Was bedeuten Ihnen all die Preise, die Sie im Laufe Ihres Lebens bekommen haben – zuletzt die höchstdotierte internationale Auszeichnung im Bereich der Kinderliteratur, den Astrid Lindgren Memorial Award?
Der Mensch freut sich, aber ich werde nicht gern auf Sockel gehoben, auch wenn es nur für einen Moment ist. Ich habe rund um die Preisverleihung am 29. Mai 2017 in Stockholm eine ganze Woche in Schweden verbracht bei 30 Grad Celsius und ungefähr 300 schwedische Schulkinder mit Handschlag begrüsst. Ich fand sie ausgesprochen nett und zutraulich. Auch die Lehrer und Lehrerinnen haben viel Wärme ausgestrahlt. Mit dem Urenkel von Astrid Lindgren hatte ich ein mehrstündiges, sehr schönes Gespräch. Ich sehe all die Preise am ehesten als Kommunikatoren meiner Selbstzweifel an, nicht als Ausräumer derselben.
Wie waren Sie als Vater Ihrem Sohn gegenüber und wie erinnern Sie sich heute als zweifacher Opa an Ihre eigene Kindheit?
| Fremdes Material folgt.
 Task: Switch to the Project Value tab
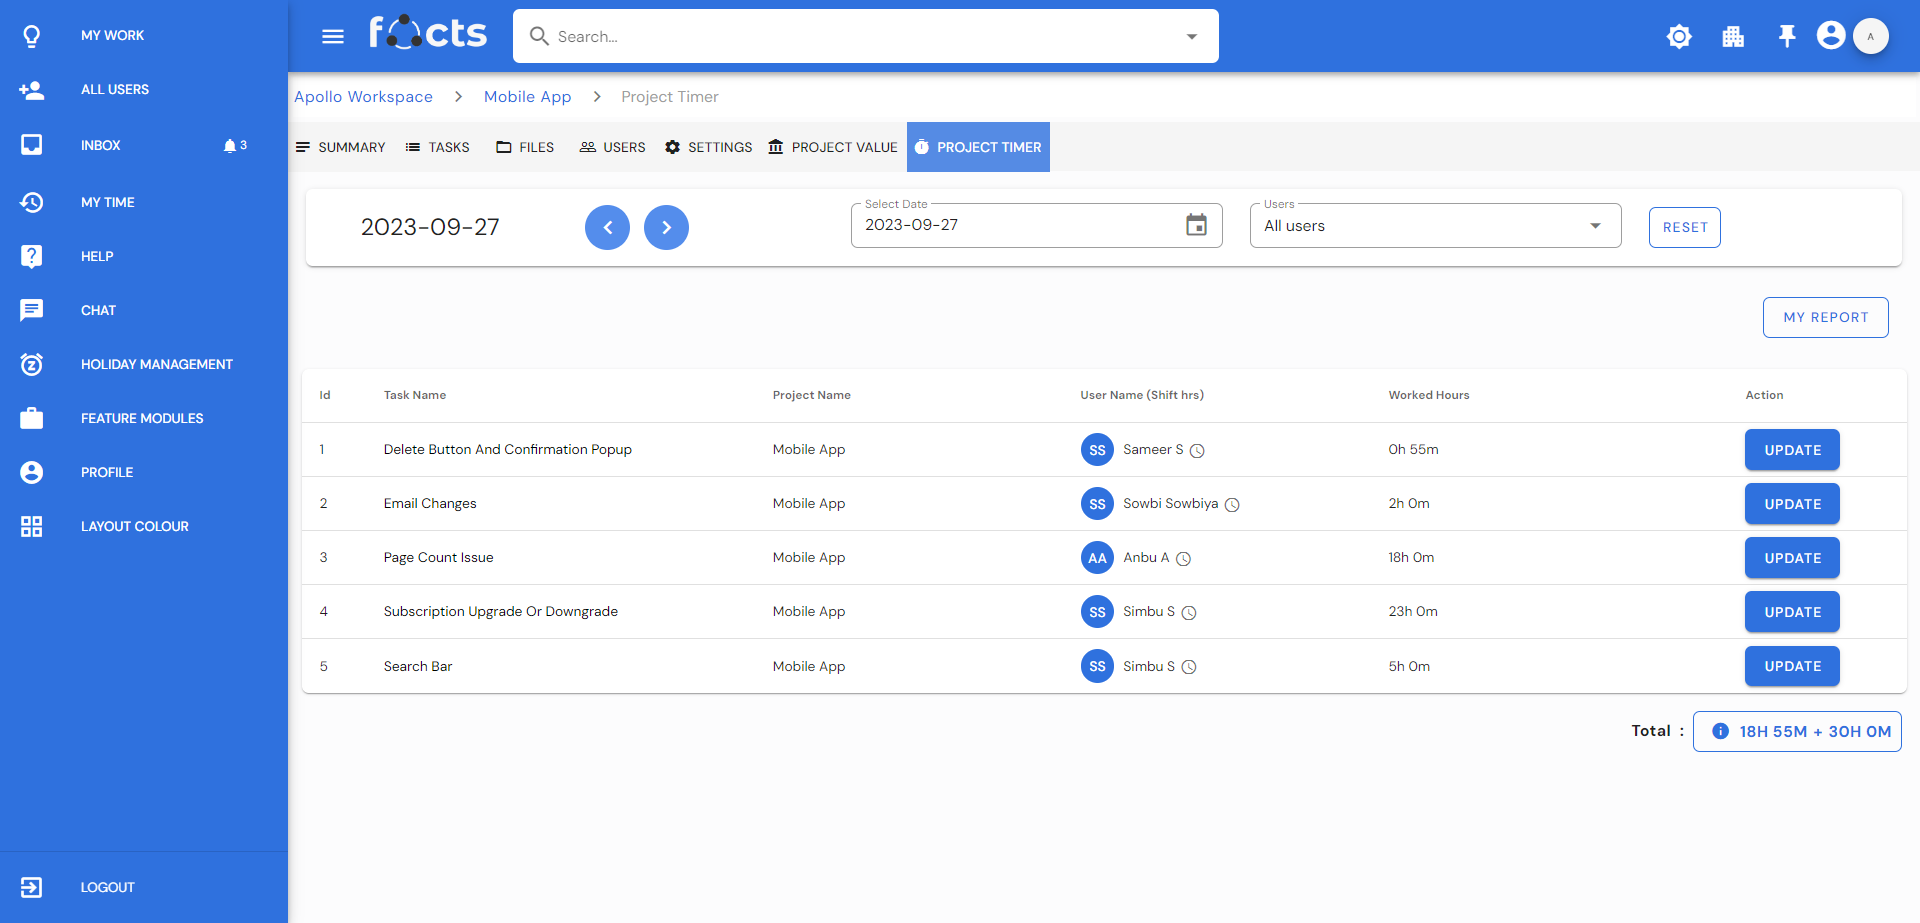click(833, 147)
Meinem Sohn gegenüber habe ich mich schon ähnlich verhalten, wie ich es in meiner Kindheit erfahren habe. Meine Eltern waren freundliche Leute, wir haben viel erzählt und hatten viel Spass miteinander. Und wenn es Konflikte gab, konnten wir immer darüber reden. So war das mit Leonard auch. Und manchmal wurde geweint, auch das gehört dazu. Ich habe schon mit zwei Jahren immer gezeichnet, so wie man spielt. Entweder habe ich gezeichnet oder geguckt. Und bei Leonard war es ähnlich.